■ REQUIRED WORK ■
Return all of the entries exactly, but do not include the pictures.

--- EXERCISE DATA Enclosed Below ---

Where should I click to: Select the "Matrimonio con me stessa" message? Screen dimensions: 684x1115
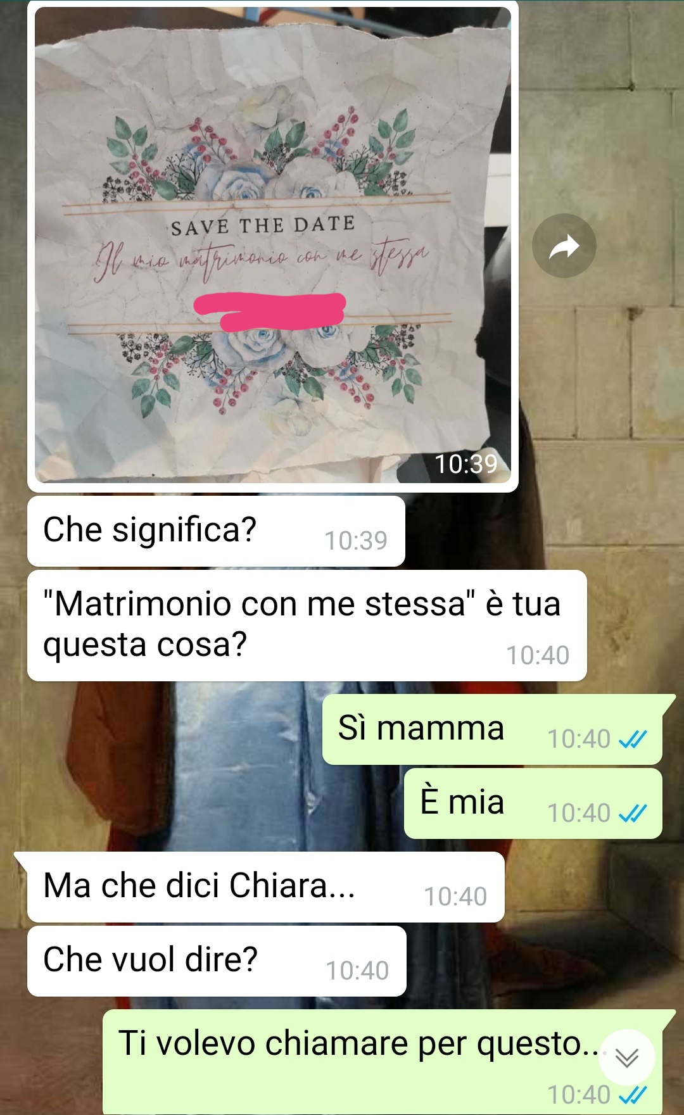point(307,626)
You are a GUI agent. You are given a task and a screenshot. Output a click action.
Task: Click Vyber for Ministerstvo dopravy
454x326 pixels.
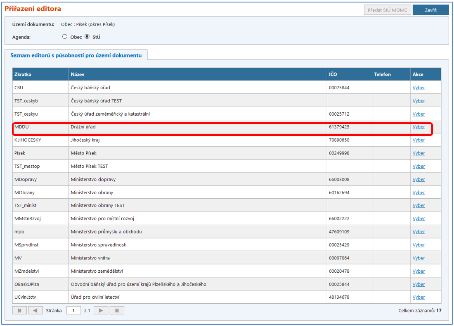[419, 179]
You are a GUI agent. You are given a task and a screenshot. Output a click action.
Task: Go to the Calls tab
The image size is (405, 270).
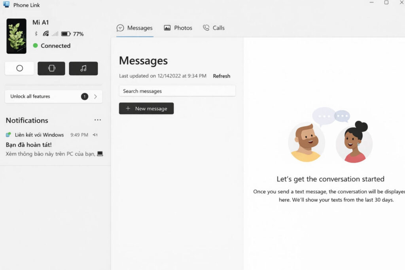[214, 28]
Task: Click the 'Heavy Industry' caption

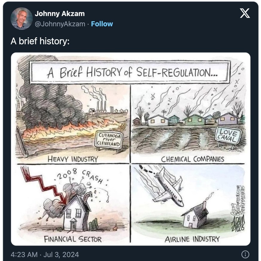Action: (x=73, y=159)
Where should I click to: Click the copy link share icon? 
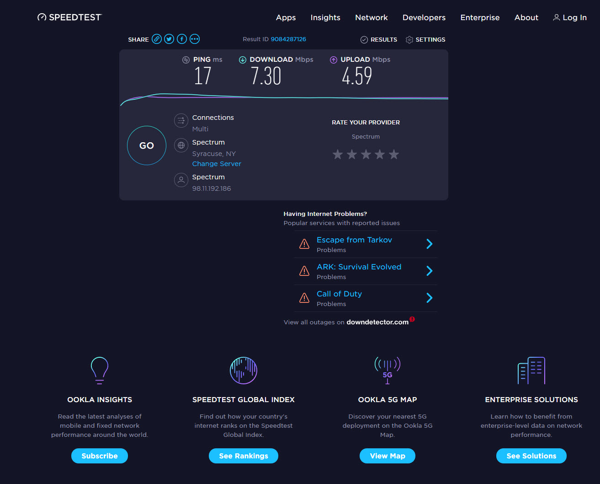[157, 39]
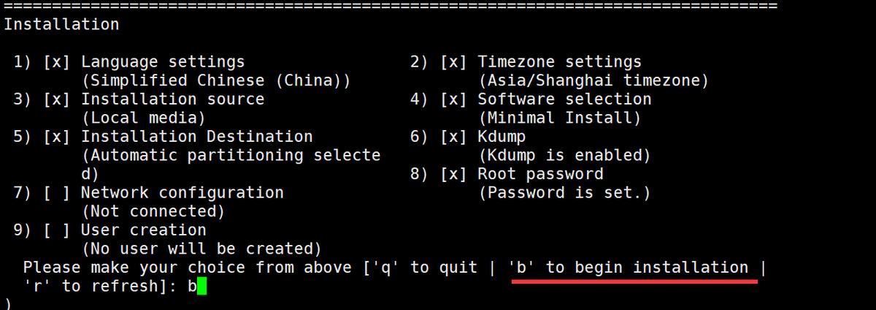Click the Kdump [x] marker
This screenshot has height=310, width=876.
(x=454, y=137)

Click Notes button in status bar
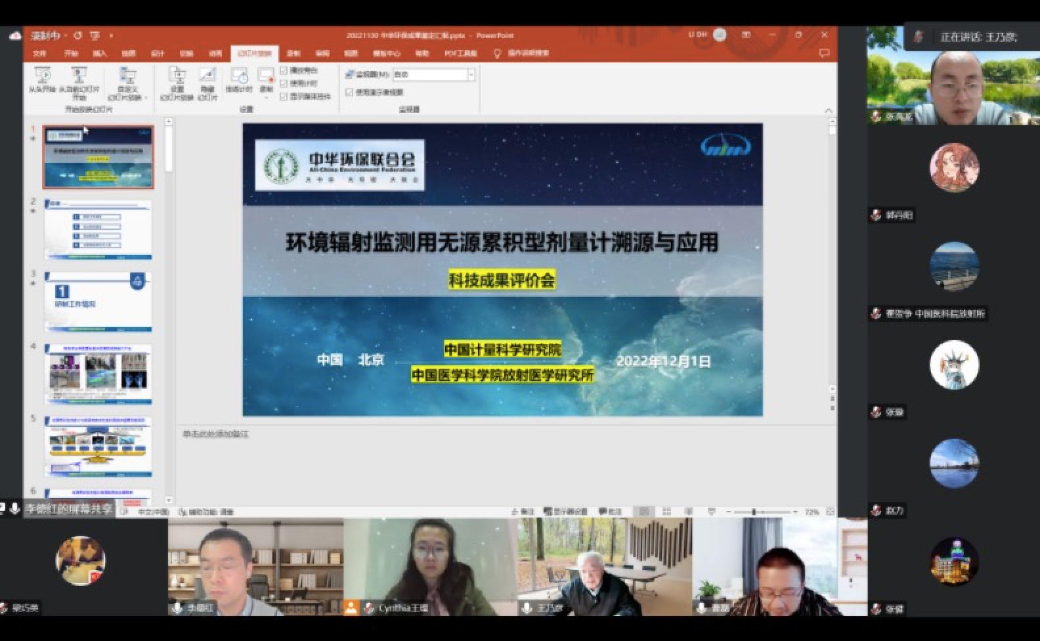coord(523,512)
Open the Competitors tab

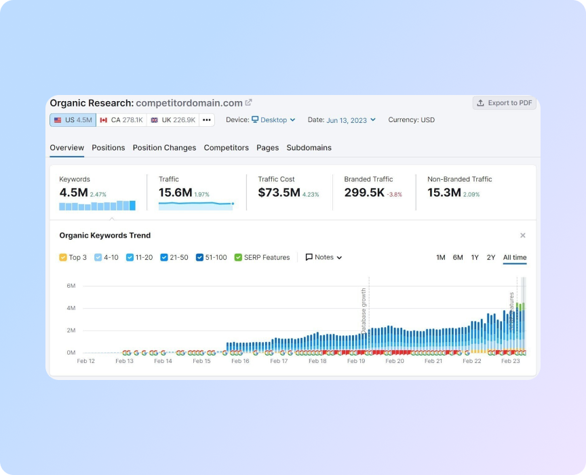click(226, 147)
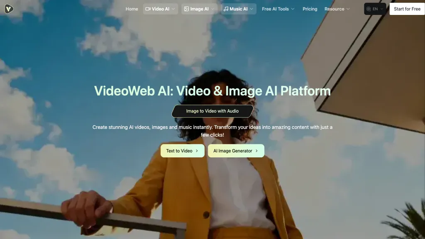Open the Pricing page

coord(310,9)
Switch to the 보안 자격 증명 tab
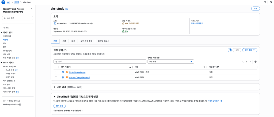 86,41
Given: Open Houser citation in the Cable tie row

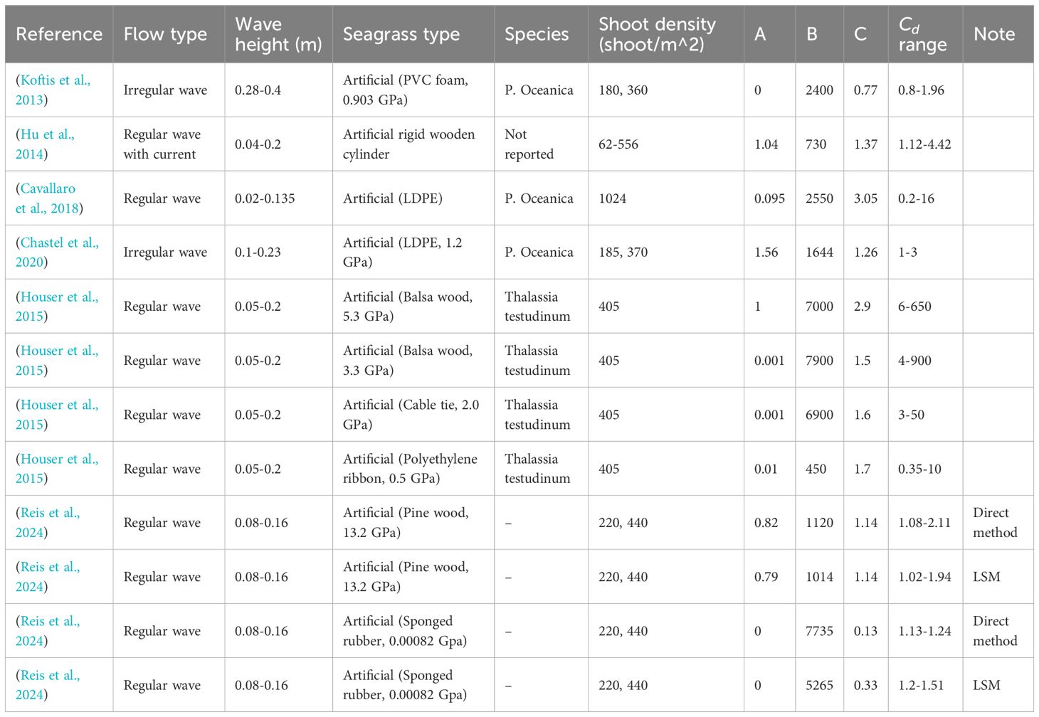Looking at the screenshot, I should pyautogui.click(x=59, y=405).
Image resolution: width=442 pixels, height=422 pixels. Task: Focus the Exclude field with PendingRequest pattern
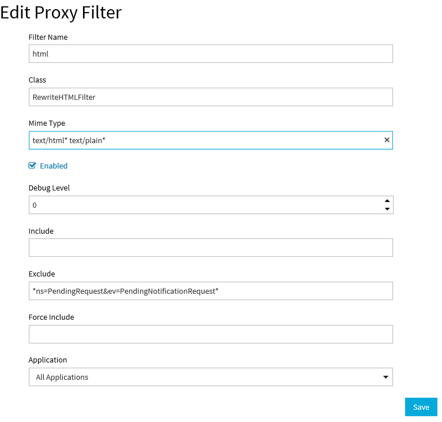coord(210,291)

--- End of Enclosed EXERCISE DATA ---

■ ANSWER TO THIS TASK ■
Where should I click to: Select the "Matrimonio con me stessa" message? Screen dimensions: 684x1115
point(307,626)
You are a GUI agent. You are given a task and a screenshot. Output a click action.
Task: Click Vyber for Ministerstvo dopravy
454x326 pixels.
[419, 179]
You are a GUI agent. You are given a task and a screenshot. Output a click action.
Task: Go to the Calls tab
The image size is (405, 270).
[214, 28]
Task: Click the 'Heavy Industry' caption

Action: (x=73, y=159)
Where should I click to: Click the copy link share icon? 
[157, 39]
Click the Kdump [x] marker
This screenshot has height=310, width=876.
(x=454, y=137)

Click Notes button in status bar
coord(523,512)
Open the Competitors tab

click(226, 147)
Open the Pricing page

coord(310,9)
Switch to the 보안 자격 증명 tab
 86,41
Given: Open Houser citation in the Cable tie row

Looking at the screenshot, I should pyautogui.click(x=59, y=405).
Image resolution: width=442 pixels, height=422 pixels. Task: Focus the Exclude field with PendingRequest pattern
coord(210,291)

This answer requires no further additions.